Since the measurements of isatest have become very inaccurate in recent 
years, this key purpose the background tests has been forgotten.  We are 
flying blind, especially for AFP.  Good performance records are important, 
especially due to the trend to shrink consumer devices more and more.

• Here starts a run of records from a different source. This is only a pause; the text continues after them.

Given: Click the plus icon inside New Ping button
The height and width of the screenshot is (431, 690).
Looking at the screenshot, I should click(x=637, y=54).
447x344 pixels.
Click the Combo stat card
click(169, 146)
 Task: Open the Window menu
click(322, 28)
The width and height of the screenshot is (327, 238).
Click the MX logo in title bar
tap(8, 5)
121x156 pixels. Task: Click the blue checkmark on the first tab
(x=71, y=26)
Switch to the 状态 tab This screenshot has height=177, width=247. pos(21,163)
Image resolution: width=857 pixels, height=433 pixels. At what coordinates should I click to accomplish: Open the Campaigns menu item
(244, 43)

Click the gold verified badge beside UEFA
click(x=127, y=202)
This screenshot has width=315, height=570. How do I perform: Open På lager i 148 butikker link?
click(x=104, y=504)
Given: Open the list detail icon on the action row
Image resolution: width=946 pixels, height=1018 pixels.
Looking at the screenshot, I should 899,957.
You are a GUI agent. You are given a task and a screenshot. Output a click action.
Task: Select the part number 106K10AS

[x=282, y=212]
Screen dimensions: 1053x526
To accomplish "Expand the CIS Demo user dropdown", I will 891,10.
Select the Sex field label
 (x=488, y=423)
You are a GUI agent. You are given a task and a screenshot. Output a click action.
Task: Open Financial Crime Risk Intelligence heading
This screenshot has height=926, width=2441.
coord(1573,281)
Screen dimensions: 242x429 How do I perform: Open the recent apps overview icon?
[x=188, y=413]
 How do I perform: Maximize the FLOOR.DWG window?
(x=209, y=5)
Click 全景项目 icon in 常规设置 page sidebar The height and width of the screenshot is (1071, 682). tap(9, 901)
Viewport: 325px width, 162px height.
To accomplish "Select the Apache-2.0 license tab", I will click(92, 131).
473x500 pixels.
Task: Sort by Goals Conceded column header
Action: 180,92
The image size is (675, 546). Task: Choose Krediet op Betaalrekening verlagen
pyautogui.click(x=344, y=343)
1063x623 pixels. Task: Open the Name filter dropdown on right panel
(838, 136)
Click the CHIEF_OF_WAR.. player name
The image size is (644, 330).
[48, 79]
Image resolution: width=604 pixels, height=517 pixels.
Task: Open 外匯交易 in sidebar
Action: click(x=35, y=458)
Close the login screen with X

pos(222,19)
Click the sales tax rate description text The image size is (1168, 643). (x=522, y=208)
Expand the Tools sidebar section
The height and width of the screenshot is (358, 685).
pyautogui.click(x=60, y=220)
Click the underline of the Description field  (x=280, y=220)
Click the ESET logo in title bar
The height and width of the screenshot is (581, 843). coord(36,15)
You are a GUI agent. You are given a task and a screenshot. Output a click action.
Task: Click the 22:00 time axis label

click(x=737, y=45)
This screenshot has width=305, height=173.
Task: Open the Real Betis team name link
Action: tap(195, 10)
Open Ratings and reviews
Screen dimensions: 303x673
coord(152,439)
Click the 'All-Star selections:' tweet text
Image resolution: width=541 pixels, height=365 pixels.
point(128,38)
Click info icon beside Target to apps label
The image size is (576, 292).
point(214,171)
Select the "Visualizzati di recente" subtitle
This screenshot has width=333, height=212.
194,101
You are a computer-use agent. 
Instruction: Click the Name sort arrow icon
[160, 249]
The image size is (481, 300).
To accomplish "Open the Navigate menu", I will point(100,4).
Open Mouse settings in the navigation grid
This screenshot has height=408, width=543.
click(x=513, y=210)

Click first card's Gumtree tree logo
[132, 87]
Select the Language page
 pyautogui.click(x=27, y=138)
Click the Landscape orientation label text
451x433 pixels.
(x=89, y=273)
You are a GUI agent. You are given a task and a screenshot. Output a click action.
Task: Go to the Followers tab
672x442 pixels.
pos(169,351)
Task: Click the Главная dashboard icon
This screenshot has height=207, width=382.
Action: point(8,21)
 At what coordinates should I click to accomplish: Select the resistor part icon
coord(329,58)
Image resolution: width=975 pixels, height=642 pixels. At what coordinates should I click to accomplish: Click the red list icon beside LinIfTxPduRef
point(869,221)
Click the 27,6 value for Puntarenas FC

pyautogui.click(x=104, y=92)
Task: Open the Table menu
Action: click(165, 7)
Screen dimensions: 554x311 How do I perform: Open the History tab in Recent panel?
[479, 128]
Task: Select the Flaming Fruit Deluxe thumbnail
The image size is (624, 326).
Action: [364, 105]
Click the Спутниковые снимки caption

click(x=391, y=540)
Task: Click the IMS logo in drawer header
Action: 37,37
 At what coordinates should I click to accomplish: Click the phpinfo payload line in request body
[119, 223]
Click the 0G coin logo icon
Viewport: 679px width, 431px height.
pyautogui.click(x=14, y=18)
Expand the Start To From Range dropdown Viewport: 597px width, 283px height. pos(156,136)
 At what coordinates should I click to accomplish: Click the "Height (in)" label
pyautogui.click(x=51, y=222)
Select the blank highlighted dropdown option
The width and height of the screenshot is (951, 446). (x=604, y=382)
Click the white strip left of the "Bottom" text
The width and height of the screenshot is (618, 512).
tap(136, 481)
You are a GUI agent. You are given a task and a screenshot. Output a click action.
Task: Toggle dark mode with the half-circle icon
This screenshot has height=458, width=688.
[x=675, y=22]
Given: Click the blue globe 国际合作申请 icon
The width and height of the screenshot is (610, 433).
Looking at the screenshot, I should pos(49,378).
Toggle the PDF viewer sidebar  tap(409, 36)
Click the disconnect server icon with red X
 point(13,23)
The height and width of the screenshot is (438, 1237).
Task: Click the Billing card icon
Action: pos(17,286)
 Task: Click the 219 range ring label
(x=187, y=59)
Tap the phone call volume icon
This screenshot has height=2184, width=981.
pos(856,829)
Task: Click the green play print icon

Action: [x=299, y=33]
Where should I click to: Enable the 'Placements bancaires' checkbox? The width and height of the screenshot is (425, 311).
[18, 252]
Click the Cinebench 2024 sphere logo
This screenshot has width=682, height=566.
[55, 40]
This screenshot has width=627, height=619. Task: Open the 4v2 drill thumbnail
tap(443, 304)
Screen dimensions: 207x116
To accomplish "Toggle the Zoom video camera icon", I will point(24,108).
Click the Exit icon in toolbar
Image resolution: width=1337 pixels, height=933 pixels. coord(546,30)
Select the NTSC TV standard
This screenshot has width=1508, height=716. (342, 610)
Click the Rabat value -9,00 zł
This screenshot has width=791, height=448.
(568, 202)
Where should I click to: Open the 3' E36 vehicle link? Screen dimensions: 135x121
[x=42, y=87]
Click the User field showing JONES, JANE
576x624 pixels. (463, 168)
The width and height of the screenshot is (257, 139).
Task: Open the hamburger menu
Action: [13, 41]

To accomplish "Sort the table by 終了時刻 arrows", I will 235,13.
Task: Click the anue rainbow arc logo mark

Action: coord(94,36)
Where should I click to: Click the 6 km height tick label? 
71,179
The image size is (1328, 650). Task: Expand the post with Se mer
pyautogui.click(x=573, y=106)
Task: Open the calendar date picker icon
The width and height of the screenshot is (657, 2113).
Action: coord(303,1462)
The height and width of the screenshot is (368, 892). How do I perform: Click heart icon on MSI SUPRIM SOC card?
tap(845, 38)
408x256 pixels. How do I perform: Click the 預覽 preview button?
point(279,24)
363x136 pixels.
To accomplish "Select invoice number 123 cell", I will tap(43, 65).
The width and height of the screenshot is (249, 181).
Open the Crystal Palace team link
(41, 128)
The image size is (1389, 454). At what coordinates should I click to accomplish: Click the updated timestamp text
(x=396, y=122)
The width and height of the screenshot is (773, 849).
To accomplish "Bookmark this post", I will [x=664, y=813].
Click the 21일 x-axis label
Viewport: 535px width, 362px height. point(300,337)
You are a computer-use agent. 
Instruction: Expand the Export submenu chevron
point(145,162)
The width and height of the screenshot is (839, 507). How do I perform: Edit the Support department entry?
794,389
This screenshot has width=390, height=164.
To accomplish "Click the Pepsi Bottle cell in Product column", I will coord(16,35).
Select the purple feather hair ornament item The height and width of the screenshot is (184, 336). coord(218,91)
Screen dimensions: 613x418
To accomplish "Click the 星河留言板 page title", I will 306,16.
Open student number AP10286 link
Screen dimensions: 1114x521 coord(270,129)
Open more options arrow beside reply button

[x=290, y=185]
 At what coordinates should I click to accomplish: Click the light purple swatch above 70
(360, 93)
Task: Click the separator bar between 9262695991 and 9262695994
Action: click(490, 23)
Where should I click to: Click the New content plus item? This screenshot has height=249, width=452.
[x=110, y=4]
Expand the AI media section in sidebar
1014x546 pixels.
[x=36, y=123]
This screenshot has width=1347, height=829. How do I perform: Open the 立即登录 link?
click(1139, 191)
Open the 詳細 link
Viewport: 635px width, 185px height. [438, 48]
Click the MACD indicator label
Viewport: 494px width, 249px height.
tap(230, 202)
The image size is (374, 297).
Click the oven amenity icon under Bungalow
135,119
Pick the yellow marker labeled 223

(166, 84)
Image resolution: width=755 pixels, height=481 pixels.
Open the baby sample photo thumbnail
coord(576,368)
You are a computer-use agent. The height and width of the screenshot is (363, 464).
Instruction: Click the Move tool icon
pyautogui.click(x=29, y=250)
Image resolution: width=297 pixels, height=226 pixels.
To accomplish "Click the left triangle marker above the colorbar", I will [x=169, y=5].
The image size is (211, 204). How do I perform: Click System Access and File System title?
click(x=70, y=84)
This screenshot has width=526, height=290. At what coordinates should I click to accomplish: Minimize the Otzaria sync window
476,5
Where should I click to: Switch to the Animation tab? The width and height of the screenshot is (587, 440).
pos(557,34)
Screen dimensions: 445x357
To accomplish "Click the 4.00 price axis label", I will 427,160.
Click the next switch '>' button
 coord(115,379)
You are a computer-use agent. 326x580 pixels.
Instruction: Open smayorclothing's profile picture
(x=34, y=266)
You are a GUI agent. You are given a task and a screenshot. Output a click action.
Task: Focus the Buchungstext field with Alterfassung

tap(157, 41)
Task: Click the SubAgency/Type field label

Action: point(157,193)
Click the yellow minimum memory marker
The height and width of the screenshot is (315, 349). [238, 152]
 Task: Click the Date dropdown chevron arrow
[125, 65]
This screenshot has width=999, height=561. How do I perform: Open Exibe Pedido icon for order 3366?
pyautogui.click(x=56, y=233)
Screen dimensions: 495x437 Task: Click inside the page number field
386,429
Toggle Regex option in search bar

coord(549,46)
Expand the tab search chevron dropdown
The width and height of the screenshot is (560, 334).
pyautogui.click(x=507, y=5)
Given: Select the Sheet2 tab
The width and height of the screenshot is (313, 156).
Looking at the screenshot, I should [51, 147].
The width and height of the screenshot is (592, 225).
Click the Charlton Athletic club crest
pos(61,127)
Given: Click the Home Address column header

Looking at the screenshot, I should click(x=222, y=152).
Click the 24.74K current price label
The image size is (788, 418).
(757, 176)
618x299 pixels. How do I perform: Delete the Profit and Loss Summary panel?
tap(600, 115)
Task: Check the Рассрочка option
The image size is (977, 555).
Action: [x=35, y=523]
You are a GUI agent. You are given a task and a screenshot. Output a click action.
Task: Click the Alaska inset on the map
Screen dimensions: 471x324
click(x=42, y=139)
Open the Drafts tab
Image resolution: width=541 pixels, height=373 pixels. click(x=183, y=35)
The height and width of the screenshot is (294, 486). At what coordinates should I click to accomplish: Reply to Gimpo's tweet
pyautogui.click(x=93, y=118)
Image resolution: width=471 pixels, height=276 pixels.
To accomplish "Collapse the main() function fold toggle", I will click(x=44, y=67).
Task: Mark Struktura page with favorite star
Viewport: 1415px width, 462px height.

I don't mind if there is a more fitting name for
instead of ~~/src/Benchmarks.

Getting good performance figures back -- stored over in the long term -- 
is really important, though.

> Special setup:
> Sudoku

What is special about Sudoku?  The relevant changeset is this:

changeset:   58331:054e9a9fccad
user:        blanchet
date:        Fri Sep 12 17:51:31 2014 +0200
files:       src/HOL/ROOT
enabled 'Sudoku' only with 'ISABELLE_FULL_TEST' -- Sudoku is fast enough 
on modern hardware (within seconds on my MacBook), but it seems to fail on 
older test machines

> SMT_Tests (requires Z3)

The relevant changeset is this:

changeset:   50666:6f48853f08d5
user:        blanchet
date:        Wed Jan 02 09:31:25 2013 +0100
files:       src/HOL/ROOT src/HOL/SMT_Examples/SMT_Examples.thy 
src/HOL/SMT_Examples/SMT_Tests.certs src/HOL/SMT_Examples/SMT_Tests.thy
actually run Z3 for "SMT_Tests" when "ISABELLE_FULL_TEST" is enabled

In 2013 we did not have Z3 as default component, usable for everybody. Now 
the condition on it is always true -- z3 is always enabled.

The theory takes 40s elapsed time on my machine.  That could qualify it as 
optional "benchmark", but I don't mind to have it by default.  We have 
other much bigger things all the time.

> Slow:
>  Brackin
>  IsaFoR
>  Misc_N2M
> Probably also in the slow category (the last three might have a benchmarking component):
>  Find_Unused_Assms_Examples
>  Needham_Schroeder_No_Attacker_Example
>  Needham_Schroeder_Guided_Attacker_Example
>  Needham_Schroeder_Unguided_Attacker_Example
> Slow and benchmarking:
> Record_Benchmark

These are the genuine examples where I understand the arrangement as "test 
this continuously in the background, and record good performance figures 
for it".